**Task directions:** Turn the lines from the one with "At what (x,y)" up to and including the one with "Looking at the" into a JSON list of strings, one string per line, skipping blank lines. Leave the pictures out of the answer.

**Recorded data:**
"""
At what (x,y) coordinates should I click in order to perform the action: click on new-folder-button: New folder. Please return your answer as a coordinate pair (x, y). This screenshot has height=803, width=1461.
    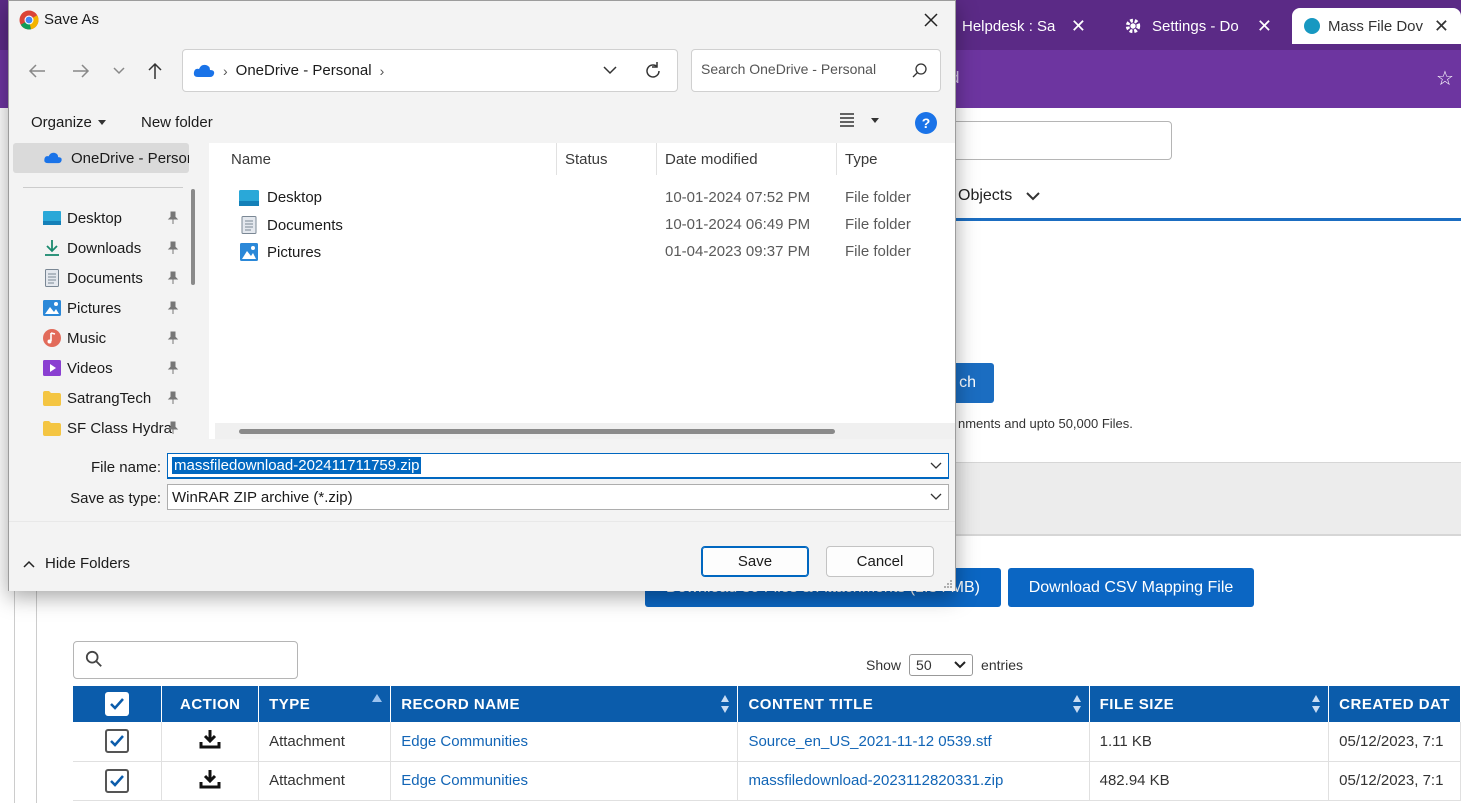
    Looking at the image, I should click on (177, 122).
"""
"""
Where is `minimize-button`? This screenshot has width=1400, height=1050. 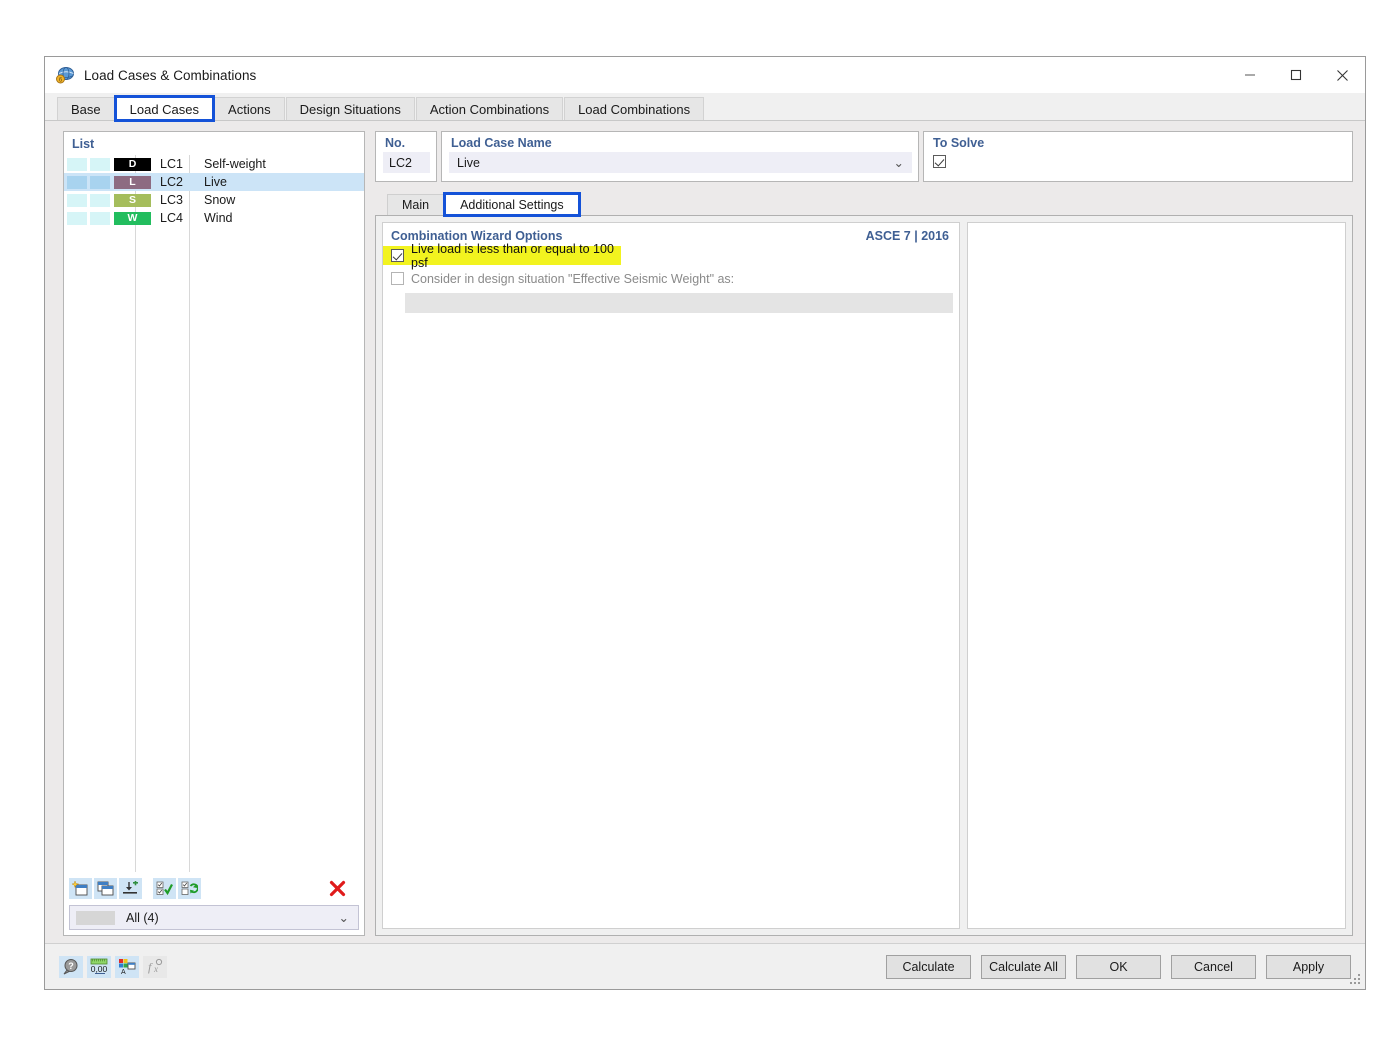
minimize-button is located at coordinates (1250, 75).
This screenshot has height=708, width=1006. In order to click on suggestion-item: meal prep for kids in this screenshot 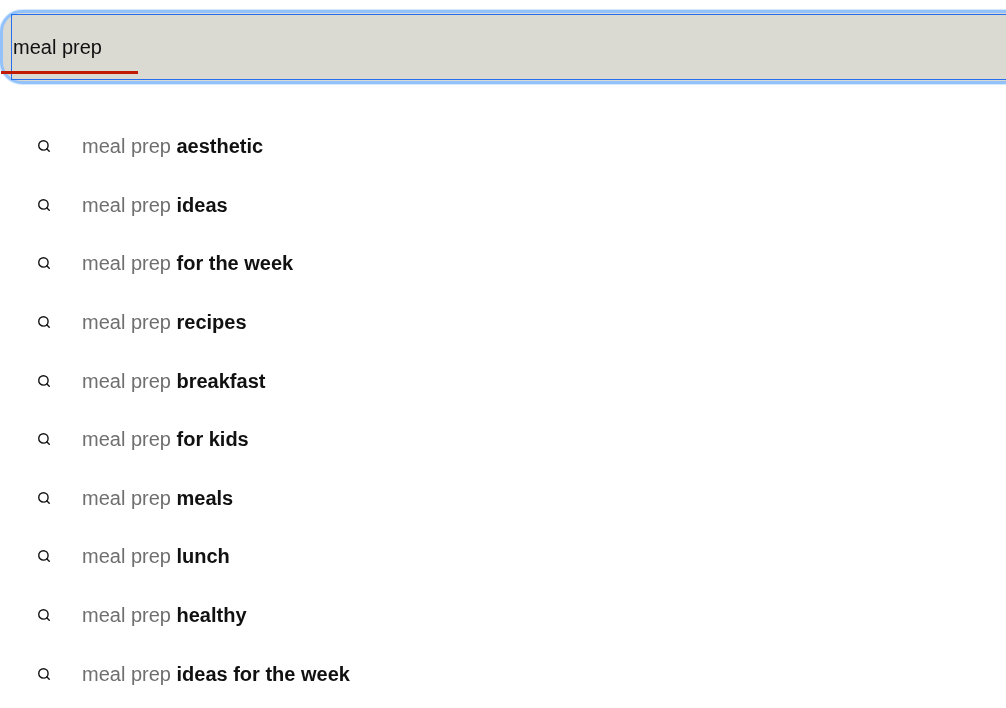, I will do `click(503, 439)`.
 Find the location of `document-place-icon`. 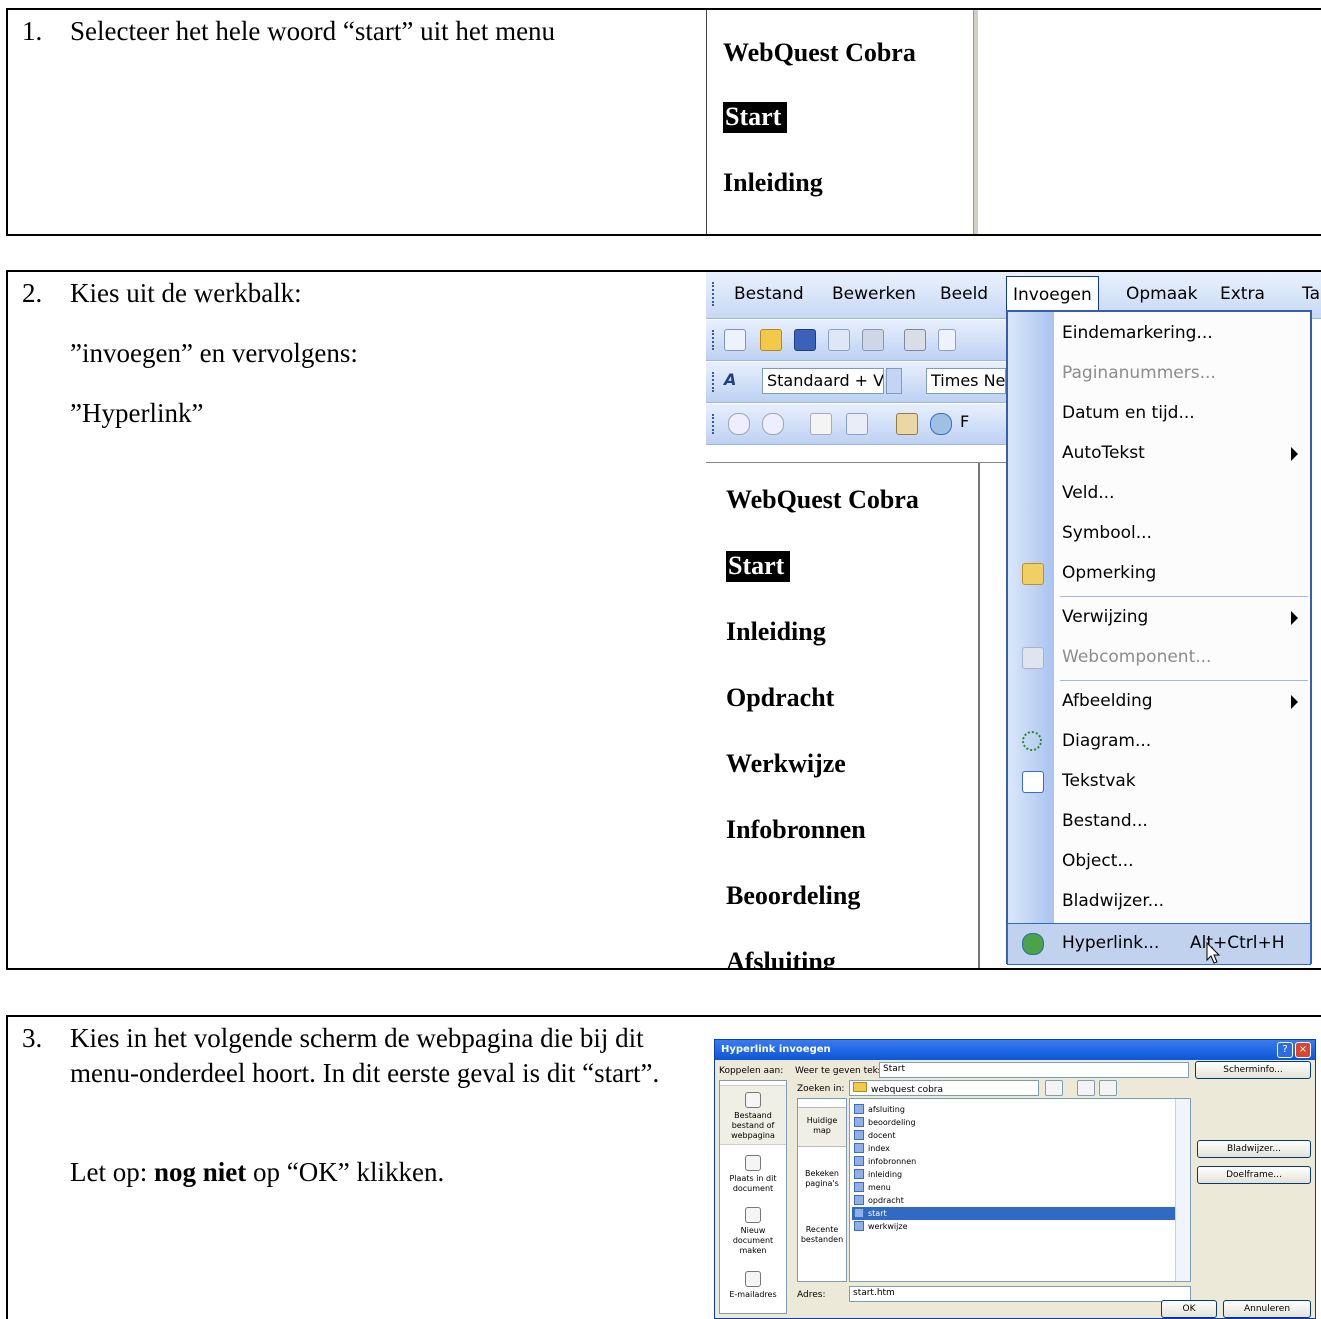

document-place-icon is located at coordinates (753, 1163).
"""
"""
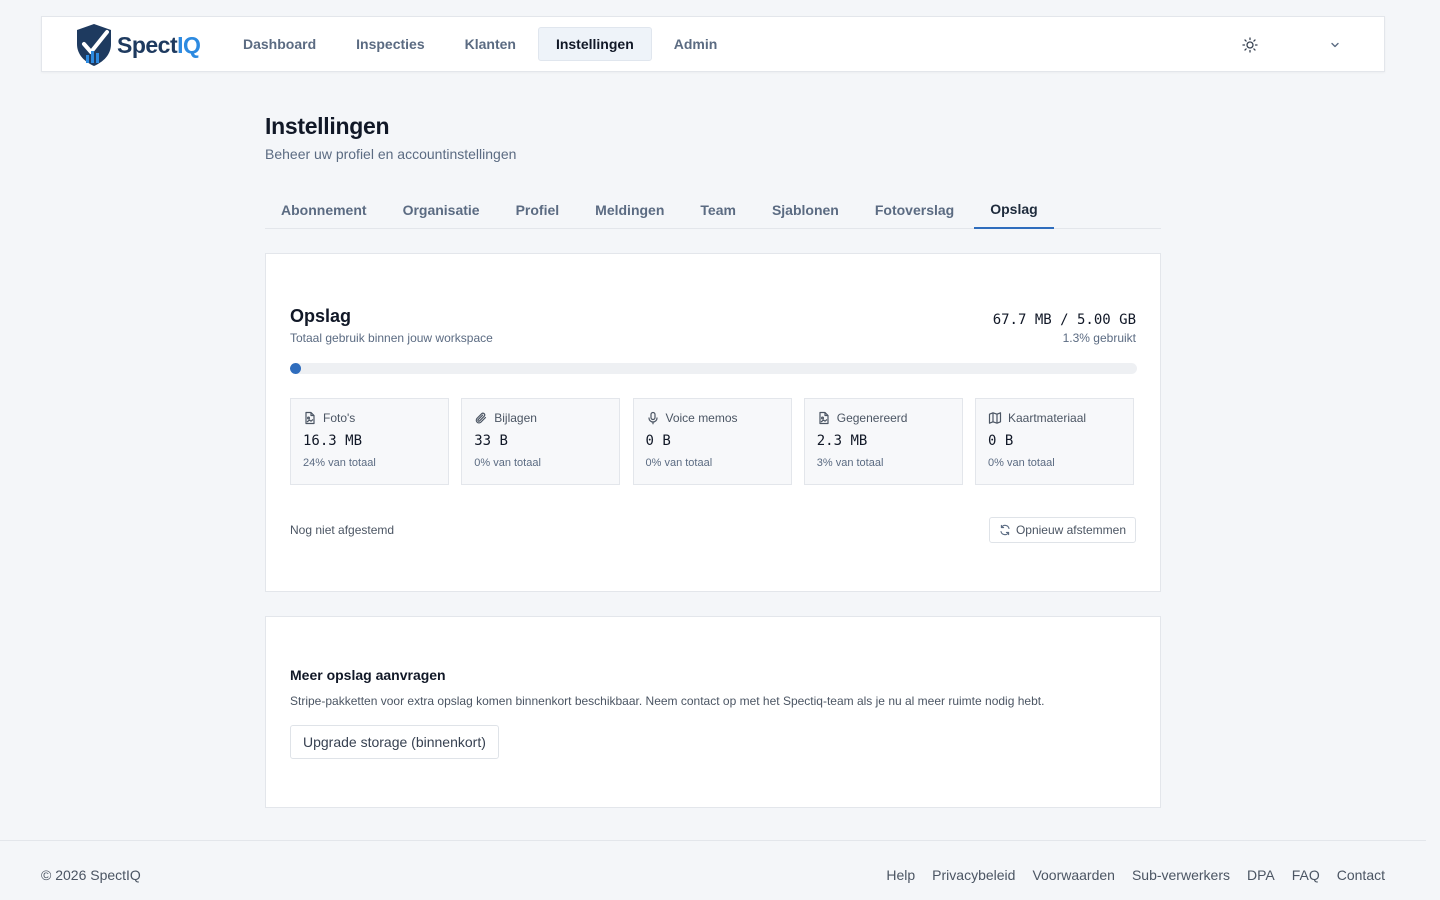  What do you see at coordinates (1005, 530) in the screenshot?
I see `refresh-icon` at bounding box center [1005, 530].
"""
**Solution below:**
[
  "At what (x,y) coordinates should I click in order to perform the action: click on new-folder-button: New folder. Please return your answer as a coordinate pair (x, y). This screenshot has height=803, width=1461.",
  "    Looking at the image, I should click on (177, 122)."
]